DORI MONSON

Update: Kitsap County voters picked Dori over Mike Pence for president

Nov 29, 2016, 4:51 PM | Updated: Dec 6, 2016, 2:40 pm

Update: A tweet from the Kitsap Auditor shows that KIRO Radio’s Dori Monson was the fifth-highest vote getting write-in pick in the county for president of the United States.

“Those are my people over there,” Dori said after hearing the news. “Paulsbo, Scandihoovians, you’d better believe it. … I was the only non-politician on the list.”

Still no telling exactly where Dori finished in the entire state.

Original story: A recount will be taking place in Wisconsin — and likely Michigan and Pennsylvania — to check the validity of votes in the 2016 election. But that won’t be happening with Washington voters — no matter how much KIRO Radio’s Dori Monson wants to know the results of his grassroots campaign.

“I am challenging the results of the election because I still haven’t found out how many votes I got and I can’t figure out why I’ve not been able to obtain this information,” Dori told Washington Secretary of State Kim Wyman on Tuesday.

Is the election recount all about closure for Democrats?

Wyman speculated that Dori likely finished as the fifth-highest vote-getter in the state: behind Democrat Hillary Clinton (1,742,239 votes), Republican Donald Trump (1,221,245), Libertarian Gary Johnson (160,812) and Green Party candidate Jill Stein (58,389). Wyman guessed that Dori was the leading write-in candidate, which could put him ahead of the lesser-known party nominees  — Darrell L. Castle, Constitution Party (17,689); Alyson Kennedy, Socialist Workers Party (4,305); and  Gloria Estela La Riva, Socialism & Liberation Party (3,518).

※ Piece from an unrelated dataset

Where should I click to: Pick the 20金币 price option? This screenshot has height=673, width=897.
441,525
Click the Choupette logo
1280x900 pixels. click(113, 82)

“You might have been fifth,” Wyman said.

How a Washington recount would work

Disenchanted with the possibilities of Trump and Clinton, Dori embarked on his own journey to the White House by filling out forms to be an official write-in candidate, with the slogan “I’ll leave you alone.” His stated goal was to finish above Stein, who is the instigator of the national recount, raising millions of dollars to start that process.

Though about a dozen listeners sent in photos of their ballots with Dori written in for president, the exact number that were cast would need to be hand counted, Wyman said.

Wyman explained that the recount laws in Washington state were changed a few years ago, mainly to get results out faster to the media and public. In the 2016 race, 78,000 Washington residents wrote in a candidate for president, out of more than 3.2 million ballots cast.

Wyman said the first thing election officials look at is if the number of write-in votes could change the outcome of the election. In this election, the 78,000 votes would not put Trump over Clinton’s total.

“The number of write-ins total will not change the outcome of the race, so we report those as a solid number,” Wyman said. “I can tell you, though, that 40,000 votes were cast as write-ins in Snohomish, King and Pierce Counties.  And, I think, more than likely, the vast majority of those probably went to you.”

Wait. Is she being serious?

“No,” she said, laughing. “I’m just trying to make you feel good because the election officials aren’t going to actually spend the time hand-telling those 78,000 votes.”

So Dori will never know how many votes he received?

“Not individual write-in votes cast because, remember, that’s just 78,000 for president,” Wyman answered. “You had other races all across the ballot and it’s a function of time. The county auditors could do that. The legislature decided that it wasn’t necessarily the best use of their time to tally up write-in votes.”

Can Dori proclaim with some level of truthfulness that he was fifth-leading vote-getter in the state?

“I think you can, yes,” she said. “… Well, that’s assuming you were No. 1 in the write-ins. … I think, actually, in some fronts, it is a fair assumption if you think of the number of listeners that you have and the reach that you have.”

And if Dori were to challenge the state election, ala Stein?

“Well, at this point, you’d have to pay for the recount and you’d have to put a deposit, a percentage of the total cost of the recount,” Wyman said. “It would depend on if you want a hand count or a machine count. Machine count is less expensive.”

How much does a hand count cost?

“We’re gonna need a lot of money,” she said. “It’s by the number of votes you want counted and I think the deposit is 10 cents a vote, and then you are on the hook for whatever the actual recount costs.”